En primera instancia, la directora no sólo demuestra su absoluto
desconocimiento respecto de quiénes son las mujeres usuarias del
servicio que entrega la institución que dirige, porque en su mayoría son
mujeres de escasos recursos y/o jefas de hogares uniparentales, que
evidentemente no tienen los recursos económicos para ir a la playa o
para tomar un café con las amigas. También la señora Ossandón desconoce
los estudios respecto de uso del tiempo de las mujeres, donde claramente
el espacio libre es inexistente y presenta, además, diferencias
respecto de los sectores socioeconómicos de que se trate. En definitiva,
desconoce el concepto de "doble jornada de trabajo de las mujeres".
Instala, además, un modelo único de madre, la "buena madre", y por
contrapartida la existencia de la "mala madre", todas concepciones ya
conocidas en tiempos de la dictadura militar, donde se quería imponer un
modelo único de ser mujer: abnegada, el ser para otros, pasiva, cuyo
rol central era cuidar a los hijos y la familia.

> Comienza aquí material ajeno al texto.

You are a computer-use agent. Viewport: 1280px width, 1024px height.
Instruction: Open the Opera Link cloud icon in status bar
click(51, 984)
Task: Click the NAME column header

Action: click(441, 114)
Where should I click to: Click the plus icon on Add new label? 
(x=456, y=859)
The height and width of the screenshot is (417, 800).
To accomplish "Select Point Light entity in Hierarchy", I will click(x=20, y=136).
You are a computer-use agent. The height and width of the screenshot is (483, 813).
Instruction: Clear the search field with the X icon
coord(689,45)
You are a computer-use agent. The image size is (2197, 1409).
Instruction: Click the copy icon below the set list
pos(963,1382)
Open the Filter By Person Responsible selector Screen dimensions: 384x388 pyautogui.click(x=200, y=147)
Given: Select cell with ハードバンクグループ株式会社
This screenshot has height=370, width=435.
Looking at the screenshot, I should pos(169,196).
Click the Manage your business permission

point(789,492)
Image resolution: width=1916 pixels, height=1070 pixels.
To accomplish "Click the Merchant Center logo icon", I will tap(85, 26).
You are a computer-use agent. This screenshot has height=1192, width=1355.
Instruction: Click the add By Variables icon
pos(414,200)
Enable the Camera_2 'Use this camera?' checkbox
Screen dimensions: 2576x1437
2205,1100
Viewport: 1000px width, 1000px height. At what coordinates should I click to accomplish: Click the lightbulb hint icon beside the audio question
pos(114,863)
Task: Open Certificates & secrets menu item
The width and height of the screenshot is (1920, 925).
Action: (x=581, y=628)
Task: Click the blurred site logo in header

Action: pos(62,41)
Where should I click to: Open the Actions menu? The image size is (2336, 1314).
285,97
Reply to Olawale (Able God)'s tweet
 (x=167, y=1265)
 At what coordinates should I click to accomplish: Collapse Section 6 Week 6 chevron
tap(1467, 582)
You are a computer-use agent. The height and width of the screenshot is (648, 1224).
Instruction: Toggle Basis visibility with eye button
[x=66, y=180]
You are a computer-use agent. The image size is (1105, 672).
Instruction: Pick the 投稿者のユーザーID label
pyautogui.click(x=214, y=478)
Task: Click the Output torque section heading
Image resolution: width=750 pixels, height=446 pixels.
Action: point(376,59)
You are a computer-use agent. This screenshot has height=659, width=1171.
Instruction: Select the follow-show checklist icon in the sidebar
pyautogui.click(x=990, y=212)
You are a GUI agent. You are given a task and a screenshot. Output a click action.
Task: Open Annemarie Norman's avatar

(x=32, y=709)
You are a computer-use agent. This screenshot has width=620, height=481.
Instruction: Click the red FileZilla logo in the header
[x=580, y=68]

La buena madre para la señora Ossandón pareciera ser aquella que sólo
vive para sus hijos/as, instalando un discurso donde las mujeres dejan
de ser sujetos de derechos de sus propias vidas, siendo su único rol la
maternidad, cosa que no les pide a los padres, porque en la cultura
machista a la que ella adscribe el hombre sí tiene vida propia más allá
de la paternidad, y eso es valorado.
Una vez más se carga el costo de la reproducción sólo a las mujeres
y, más lamentable aún, es que en el subtexto de los dichos de la señora
Ossandón pareciera existir un desincentivo en el uso de los jardines
infantiles de su propia institución y del derecho de los niños y niñas a
una educación cada vez más temprana y en condiciones de calidad.
Sería interesante escuchar un pronunciamiento respecto de la
necesidad de cambiar la legislación sobre el derecho de sala cuna y
jardines infantiles, que hoy sólo tienen las mujeres trabajadoras, y su
necesidad de ampliarlo también hacia trabajadores hombres, así como el
tipo de sociedad a que aspira la vicepresidenta de la Junji, en tanto si
es una sociedad que valora la corresponsabilidad e impulsa políticas
para ello o, por el contario, una por mantener el lugar de subordinación
de las mujeres.
Por último, recordar que su misión es brindar educación inicial de
calidad a niños y niñas menores de cuatro años, en situación de
vulnerabilidad, garantizando su desarrollo en igualdad de oportunidades,
misión que pareciera olvidar cuando plantea que hay niños que estando
en condición de vulnerabilidad no lo requieren.